- all mAbs may provoke anti-drug antibodies synthesis (ADA) even if they are fully human or humanized
- ADA not always must be neutralizing (strong ADA binding with mAb prevent mAb binding to target)
- ADA not always must be clearing (strong ADA binding with mAb may be entry to immune complexes formation which is recognized by the immune system - total body clearance of the drug rising and concentration of free mAb in serum decreasing and affect clinical effectiveness of the therapy)
- immunogenicity of mAbs not always must have a negative impact on treatment
- in the case of some approved therapeutic mAbs effect of tolerance was seen (for example ustekinumab). The nature of this effect is not fully understood (Treg, depletion by Mreg activated T cells, interaction with FCGRIIB receptor etc). Some mAbs have a strong suppressive effect on the immune system, which can also cause immunotolerance to the drug.
- typical interaction of the therapeutic mAbs with the immune system cover activation and suppression processes it is some kind of continuum.

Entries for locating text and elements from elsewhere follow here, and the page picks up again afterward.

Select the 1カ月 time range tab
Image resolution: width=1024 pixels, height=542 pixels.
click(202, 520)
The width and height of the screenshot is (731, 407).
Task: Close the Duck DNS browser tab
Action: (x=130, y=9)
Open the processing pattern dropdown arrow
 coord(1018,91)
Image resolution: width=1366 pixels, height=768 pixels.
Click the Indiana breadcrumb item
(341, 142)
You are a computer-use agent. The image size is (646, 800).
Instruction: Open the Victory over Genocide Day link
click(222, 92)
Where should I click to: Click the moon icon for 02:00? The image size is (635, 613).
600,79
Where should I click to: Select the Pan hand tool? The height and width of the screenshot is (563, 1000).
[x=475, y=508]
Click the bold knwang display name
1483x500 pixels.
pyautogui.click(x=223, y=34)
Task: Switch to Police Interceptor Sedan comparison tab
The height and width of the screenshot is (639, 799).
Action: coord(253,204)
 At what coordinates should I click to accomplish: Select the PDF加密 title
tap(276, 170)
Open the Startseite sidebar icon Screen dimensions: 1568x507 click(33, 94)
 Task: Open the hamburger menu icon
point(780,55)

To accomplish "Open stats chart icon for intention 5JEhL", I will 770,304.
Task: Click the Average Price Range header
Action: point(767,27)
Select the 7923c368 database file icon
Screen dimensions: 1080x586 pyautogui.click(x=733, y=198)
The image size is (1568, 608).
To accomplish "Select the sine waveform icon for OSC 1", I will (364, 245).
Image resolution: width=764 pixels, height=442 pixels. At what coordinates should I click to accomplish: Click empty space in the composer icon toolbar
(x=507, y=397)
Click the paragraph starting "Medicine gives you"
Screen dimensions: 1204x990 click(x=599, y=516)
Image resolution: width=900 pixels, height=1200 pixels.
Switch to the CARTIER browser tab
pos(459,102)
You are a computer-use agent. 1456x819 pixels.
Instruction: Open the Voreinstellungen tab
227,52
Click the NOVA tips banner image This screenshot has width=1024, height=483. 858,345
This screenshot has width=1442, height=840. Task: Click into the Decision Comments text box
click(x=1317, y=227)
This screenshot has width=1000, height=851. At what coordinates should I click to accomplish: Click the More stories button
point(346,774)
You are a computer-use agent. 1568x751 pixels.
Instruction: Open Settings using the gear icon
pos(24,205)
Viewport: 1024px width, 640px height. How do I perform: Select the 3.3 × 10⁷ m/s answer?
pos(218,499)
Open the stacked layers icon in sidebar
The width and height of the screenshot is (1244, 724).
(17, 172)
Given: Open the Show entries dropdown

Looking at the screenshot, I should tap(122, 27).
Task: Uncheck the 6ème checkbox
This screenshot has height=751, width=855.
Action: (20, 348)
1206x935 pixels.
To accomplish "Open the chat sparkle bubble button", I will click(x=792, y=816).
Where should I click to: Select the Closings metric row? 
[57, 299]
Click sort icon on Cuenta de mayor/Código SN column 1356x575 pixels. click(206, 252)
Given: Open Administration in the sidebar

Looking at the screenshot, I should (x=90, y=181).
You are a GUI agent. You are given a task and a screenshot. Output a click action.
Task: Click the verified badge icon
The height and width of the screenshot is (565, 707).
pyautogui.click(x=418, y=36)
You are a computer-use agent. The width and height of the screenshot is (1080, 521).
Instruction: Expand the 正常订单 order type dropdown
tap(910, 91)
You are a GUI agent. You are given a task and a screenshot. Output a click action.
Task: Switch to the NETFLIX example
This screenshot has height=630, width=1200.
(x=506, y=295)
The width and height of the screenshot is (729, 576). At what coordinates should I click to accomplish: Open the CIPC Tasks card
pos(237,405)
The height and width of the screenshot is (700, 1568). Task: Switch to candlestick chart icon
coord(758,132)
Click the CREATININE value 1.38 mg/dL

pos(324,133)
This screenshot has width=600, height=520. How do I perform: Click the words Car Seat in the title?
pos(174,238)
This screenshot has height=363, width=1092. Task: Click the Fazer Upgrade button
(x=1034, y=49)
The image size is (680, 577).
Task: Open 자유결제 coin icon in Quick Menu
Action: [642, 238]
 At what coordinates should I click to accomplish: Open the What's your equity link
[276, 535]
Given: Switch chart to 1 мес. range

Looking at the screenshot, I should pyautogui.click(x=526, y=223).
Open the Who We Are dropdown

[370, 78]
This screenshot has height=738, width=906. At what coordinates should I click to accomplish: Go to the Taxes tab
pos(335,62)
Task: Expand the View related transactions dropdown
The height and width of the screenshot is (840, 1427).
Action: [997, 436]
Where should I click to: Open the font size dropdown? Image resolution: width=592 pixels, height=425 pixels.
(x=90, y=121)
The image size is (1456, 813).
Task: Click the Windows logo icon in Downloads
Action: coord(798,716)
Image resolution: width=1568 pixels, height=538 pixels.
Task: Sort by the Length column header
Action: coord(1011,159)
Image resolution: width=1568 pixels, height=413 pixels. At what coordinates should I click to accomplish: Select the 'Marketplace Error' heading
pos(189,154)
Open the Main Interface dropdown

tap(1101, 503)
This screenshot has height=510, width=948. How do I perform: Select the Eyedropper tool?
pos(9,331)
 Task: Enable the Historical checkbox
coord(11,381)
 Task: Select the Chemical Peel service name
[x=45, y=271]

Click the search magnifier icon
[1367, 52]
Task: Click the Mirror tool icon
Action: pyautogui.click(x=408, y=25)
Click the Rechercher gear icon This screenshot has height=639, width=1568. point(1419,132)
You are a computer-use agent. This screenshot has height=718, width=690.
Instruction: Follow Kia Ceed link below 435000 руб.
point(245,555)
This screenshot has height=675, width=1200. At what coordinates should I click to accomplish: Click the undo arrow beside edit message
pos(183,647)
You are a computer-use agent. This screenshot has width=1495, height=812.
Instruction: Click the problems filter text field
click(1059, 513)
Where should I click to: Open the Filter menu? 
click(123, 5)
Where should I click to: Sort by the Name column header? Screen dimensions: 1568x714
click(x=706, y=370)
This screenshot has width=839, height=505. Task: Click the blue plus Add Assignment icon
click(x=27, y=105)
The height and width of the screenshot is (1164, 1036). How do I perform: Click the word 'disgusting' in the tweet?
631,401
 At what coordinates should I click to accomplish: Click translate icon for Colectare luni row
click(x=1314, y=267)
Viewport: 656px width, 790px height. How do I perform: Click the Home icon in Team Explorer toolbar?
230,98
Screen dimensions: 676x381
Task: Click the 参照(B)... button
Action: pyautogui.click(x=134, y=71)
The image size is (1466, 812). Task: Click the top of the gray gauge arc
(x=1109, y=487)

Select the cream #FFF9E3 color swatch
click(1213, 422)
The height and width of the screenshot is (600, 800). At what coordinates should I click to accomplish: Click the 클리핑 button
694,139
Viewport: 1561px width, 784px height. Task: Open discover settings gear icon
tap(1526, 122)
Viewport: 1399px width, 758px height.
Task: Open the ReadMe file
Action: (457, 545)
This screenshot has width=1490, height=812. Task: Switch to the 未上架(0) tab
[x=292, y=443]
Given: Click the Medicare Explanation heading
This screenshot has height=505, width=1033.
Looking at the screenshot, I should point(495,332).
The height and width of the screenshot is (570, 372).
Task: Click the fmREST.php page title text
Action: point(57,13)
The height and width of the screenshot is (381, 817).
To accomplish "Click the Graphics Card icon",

Your last question covers a very important message. We know a lot about how mAb's work, what is the mechanism of action, and what is the mode of action. We don't know everything about them, but we know quite a lot about their pharmacology. Unfortunately, we cannot say the same for autoimmune diseases, for example. We still know too little to say about proposed pharmacological methods as the perfect approach. Due to the fact that the etiopathogenesis of these diseases is often still unclear, the currently used drugs usually achieve the effect only in part of the patient's population. It is a good approach to stratify patients prior to treatment, whenever possible. Thanks to the initial selection in some types of diseases, it is possible to determine whether the patient can be classified as a responder or not.